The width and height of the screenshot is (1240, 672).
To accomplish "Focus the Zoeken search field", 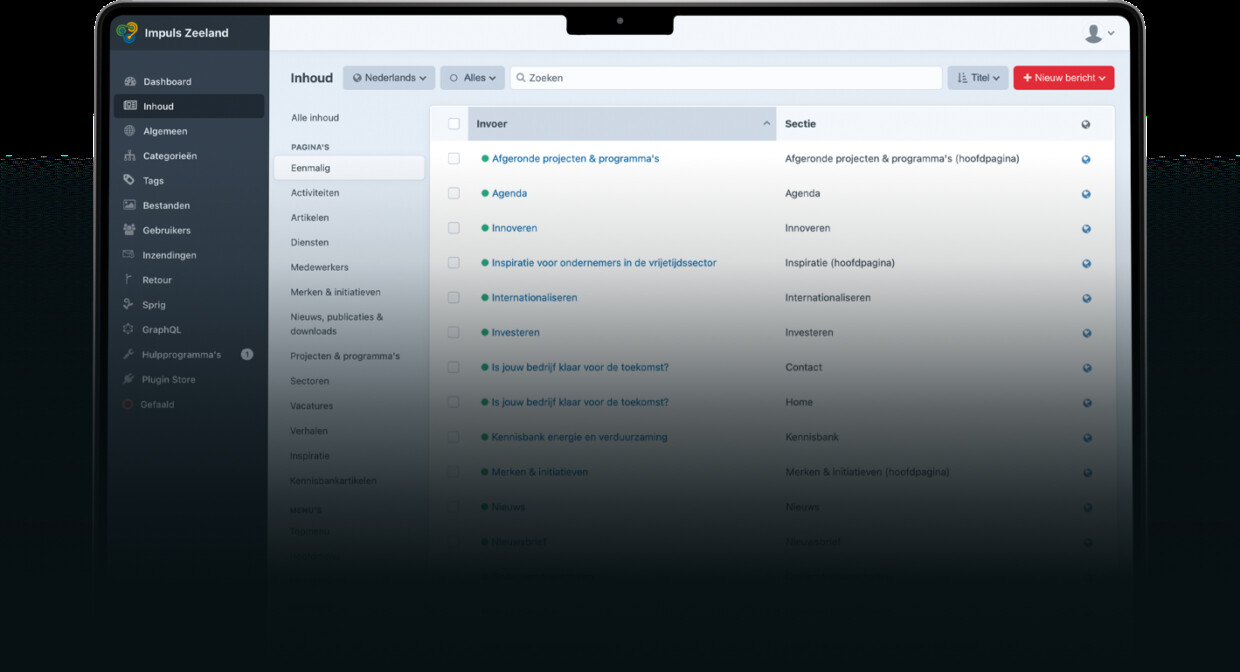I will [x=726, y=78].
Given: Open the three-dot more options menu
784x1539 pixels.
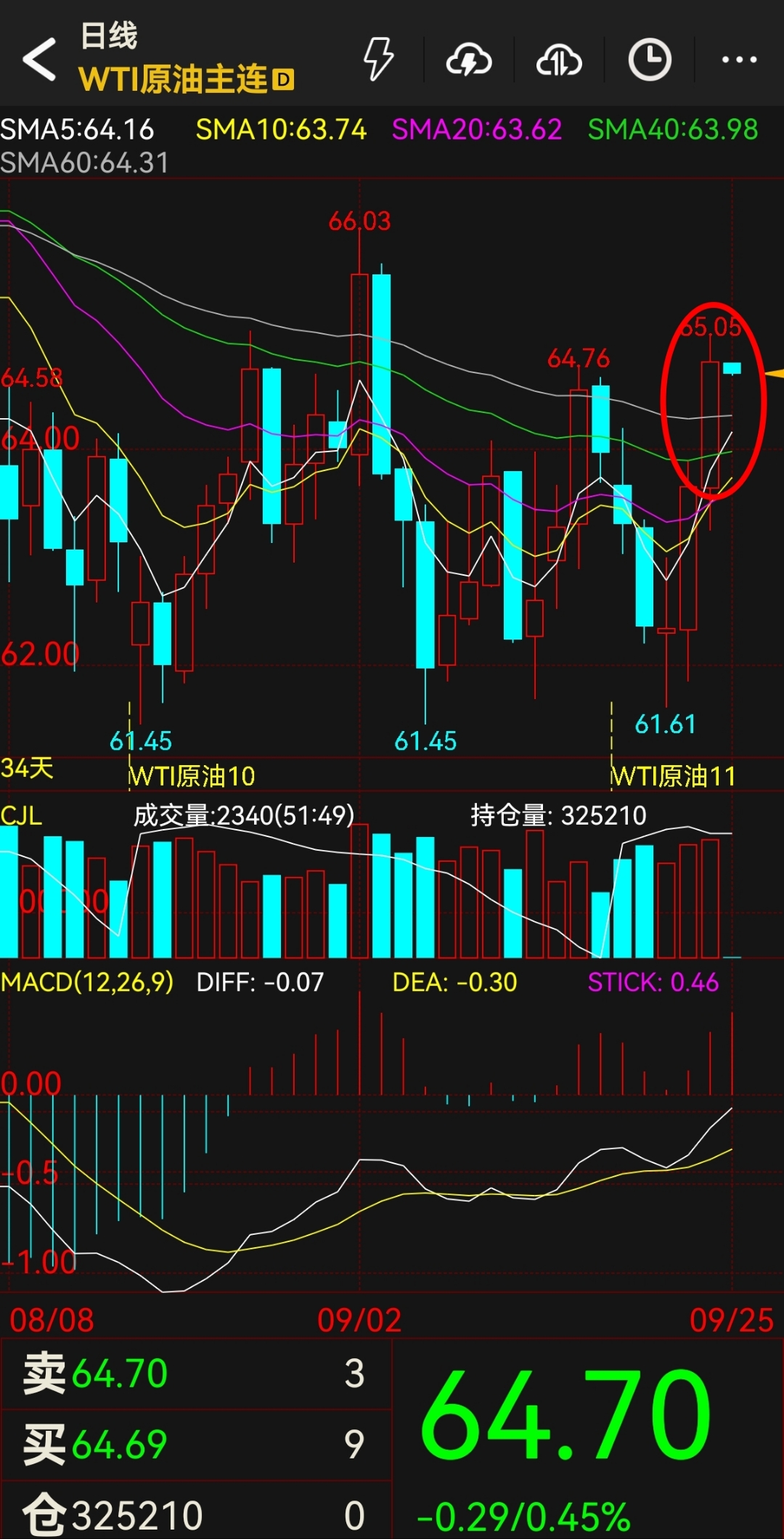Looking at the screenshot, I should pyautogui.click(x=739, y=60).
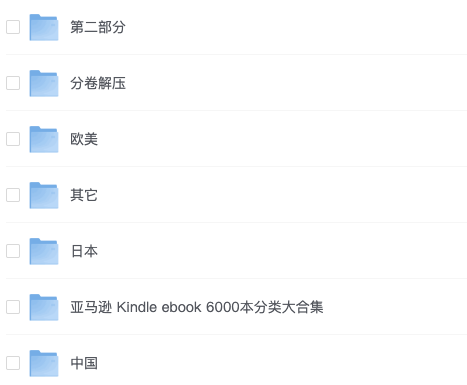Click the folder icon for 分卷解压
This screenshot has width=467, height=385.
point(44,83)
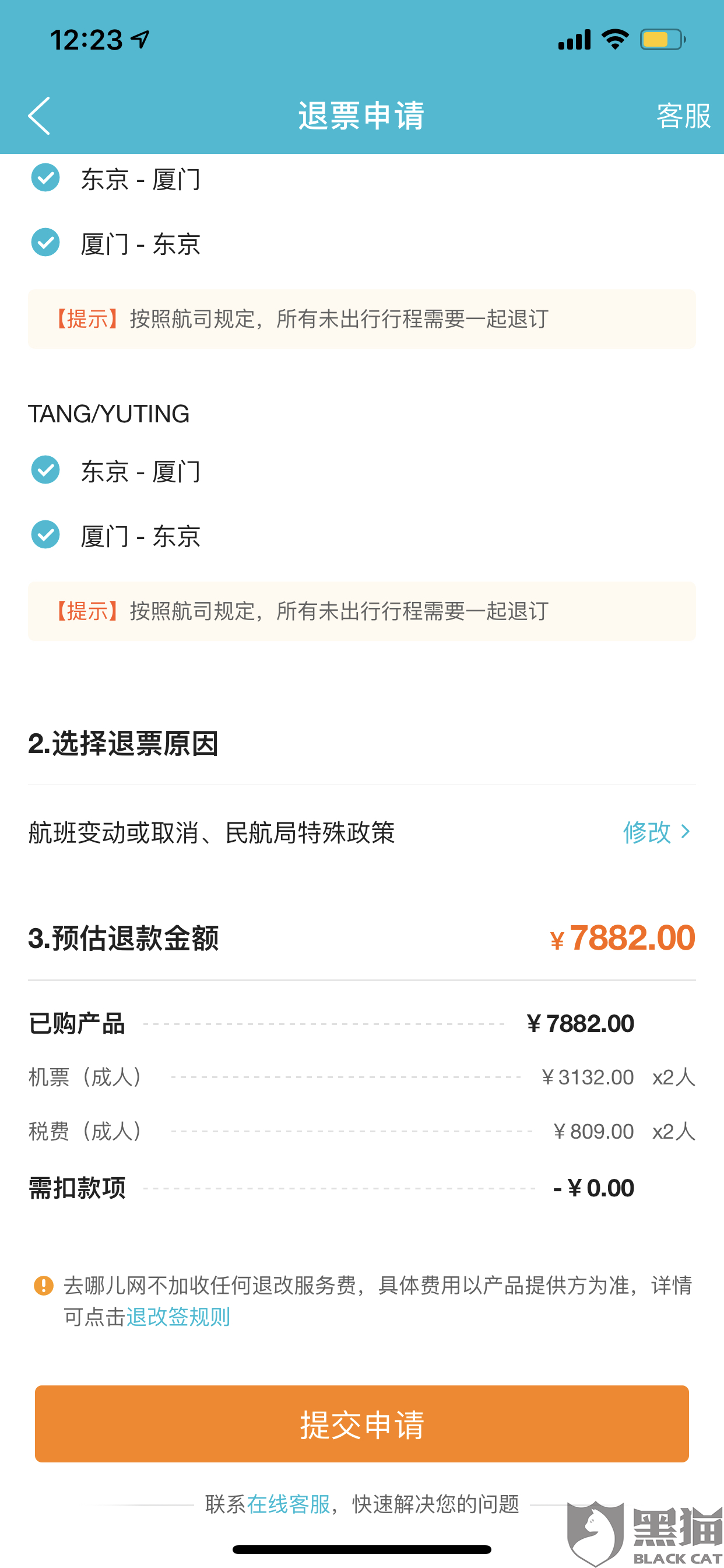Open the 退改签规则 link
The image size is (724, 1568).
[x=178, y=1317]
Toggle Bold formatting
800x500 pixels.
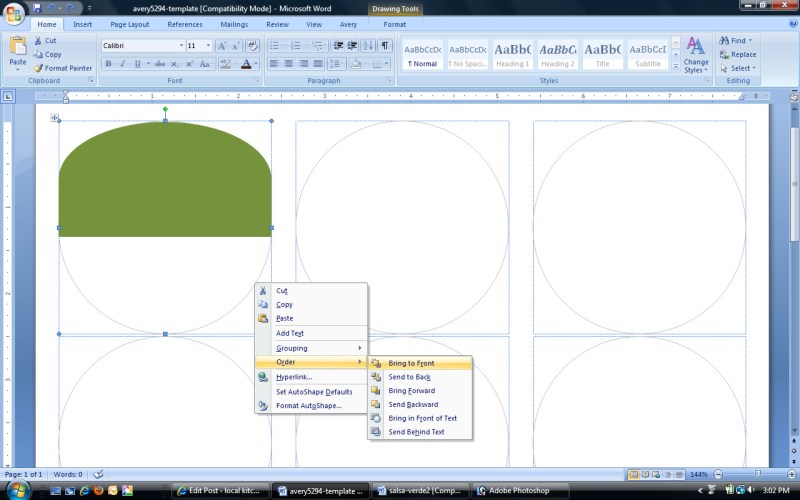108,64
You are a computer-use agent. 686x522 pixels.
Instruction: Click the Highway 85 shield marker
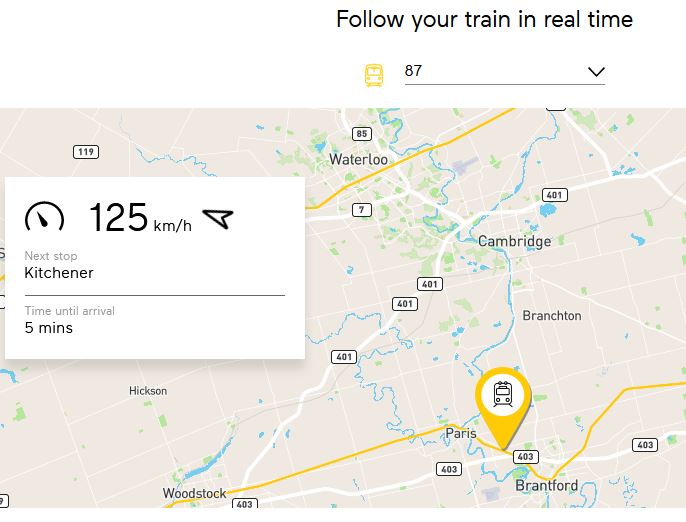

Instruction: Select each line of the data above that contains the word "width".

Output of the task:
The width and height of the screenshot is (1240, 672).
This screenshot has width=467, height=385.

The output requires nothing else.